On Jocko Willink’s podcast [jockopodcast.com] he suggested a child by age 6 should be making his own lunch for school. The guest reflected that there was no way his son, age 6, could make his own lunch. Jocko’s response was, “So you’re teaching him to be dependent.” (Yikes, that hurt.)
Everything you do FOR your children (even with good intentions) that they COULD do for themselves delays their ability to function independently. Sure, making their lunch might be a joy for you, or it might prevent a mess in your kitchen, but learning to be responsible is part of maturing the child’s brain. Are you, as a parent, willing to sacrifice the pleasure of the task and the pain of the mess, so that your child can develop their ability to connect their behavior to their consequences?
It’s difficult to convey how important it is for your child to have repeated experiences of being able to complete a task or take responsibility. Those early experiences build confidence and provide a foundation for new challenges. Sure, their lunches might be low in nutrition, but making the lunch will pave the way for necessary skills like time management and setting personal goals.

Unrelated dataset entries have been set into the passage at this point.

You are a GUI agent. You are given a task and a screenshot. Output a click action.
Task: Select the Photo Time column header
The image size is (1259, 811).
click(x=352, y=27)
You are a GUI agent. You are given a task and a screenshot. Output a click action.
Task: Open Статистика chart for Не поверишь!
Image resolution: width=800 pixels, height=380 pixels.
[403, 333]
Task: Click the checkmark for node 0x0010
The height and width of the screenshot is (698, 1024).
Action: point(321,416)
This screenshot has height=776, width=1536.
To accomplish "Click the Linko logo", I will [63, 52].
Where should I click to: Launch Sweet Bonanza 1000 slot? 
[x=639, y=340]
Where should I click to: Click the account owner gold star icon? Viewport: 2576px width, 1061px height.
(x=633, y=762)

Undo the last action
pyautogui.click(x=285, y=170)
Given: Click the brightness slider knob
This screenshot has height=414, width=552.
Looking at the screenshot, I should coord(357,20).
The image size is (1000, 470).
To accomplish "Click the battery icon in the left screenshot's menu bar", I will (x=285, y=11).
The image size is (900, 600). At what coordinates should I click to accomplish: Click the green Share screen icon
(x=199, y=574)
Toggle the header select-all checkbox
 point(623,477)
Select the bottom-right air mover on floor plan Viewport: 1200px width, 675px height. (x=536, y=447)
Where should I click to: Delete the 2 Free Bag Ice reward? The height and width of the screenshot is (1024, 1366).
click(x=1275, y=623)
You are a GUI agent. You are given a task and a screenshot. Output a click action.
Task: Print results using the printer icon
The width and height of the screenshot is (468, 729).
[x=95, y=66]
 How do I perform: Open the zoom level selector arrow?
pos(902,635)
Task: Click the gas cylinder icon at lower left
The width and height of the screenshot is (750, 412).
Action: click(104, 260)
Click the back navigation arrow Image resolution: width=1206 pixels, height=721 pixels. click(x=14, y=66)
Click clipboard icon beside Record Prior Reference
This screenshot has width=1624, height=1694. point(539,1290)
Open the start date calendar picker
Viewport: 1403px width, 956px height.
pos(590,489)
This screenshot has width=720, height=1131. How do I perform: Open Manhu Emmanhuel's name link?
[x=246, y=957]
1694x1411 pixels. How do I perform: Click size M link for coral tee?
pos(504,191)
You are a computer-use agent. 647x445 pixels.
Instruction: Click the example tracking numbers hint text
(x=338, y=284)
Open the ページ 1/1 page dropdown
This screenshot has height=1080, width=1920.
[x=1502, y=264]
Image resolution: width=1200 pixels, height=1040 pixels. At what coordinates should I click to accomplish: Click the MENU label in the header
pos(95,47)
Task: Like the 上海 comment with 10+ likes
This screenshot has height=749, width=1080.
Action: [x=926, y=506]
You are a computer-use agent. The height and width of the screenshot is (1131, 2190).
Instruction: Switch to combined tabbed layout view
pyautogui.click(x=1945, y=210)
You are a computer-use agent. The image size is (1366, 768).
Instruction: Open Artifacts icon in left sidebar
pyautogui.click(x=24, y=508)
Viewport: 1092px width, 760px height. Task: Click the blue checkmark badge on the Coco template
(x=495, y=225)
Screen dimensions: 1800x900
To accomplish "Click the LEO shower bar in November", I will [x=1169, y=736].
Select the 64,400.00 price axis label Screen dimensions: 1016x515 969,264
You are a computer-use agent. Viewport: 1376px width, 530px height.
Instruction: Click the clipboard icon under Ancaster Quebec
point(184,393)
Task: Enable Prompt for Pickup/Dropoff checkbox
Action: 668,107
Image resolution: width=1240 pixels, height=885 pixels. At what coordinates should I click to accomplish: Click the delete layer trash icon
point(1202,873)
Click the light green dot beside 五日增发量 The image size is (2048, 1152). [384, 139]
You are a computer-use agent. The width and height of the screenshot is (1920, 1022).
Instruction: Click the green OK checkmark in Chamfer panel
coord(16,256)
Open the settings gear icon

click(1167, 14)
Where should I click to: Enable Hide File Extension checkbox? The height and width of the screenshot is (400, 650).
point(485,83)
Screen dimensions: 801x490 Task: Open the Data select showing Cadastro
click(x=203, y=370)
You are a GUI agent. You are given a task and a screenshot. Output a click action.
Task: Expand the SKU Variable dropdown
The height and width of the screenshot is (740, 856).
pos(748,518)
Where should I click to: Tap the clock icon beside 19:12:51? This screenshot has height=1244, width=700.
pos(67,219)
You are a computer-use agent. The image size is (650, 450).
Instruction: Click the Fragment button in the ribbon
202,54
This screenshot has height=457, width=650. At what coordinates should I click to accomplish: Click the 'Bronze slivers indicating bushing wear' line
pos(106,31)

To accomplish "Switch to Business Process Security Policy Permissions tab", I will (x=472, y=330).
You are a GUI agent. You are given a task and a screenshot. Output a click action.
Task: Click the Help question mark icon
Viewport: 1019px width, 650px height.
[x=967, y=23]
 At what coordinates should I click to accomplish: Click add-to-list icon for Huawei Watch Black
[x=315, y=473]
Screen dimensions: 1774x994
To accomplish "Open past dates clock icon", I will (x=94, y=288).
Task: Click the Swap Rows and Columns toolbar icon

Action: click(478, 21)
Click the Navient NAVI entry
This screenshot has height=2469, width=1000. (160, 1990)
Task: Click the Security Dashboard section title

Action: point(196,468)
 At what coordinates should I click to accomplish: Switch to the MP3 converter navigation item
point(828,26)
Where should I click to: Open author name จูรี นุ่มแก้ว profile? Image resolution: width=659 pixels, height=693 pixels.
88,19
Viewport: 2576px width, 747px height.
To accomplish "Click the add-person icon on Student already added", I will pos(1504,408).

By the time your child’s hit adolescence, starting to compare themselves to their peers, they are often filled with insecurity. Being able to point to back, as their coach, to their track record of taking on responsibilities, will steady their confidence.
But they need a history of successes, a track record of new skill completions, in order for you to point to it! Start now, wherever they are. A new skill like laundry or lunches or paying a few bills under your supervision, can do wonders for their confidence and independence.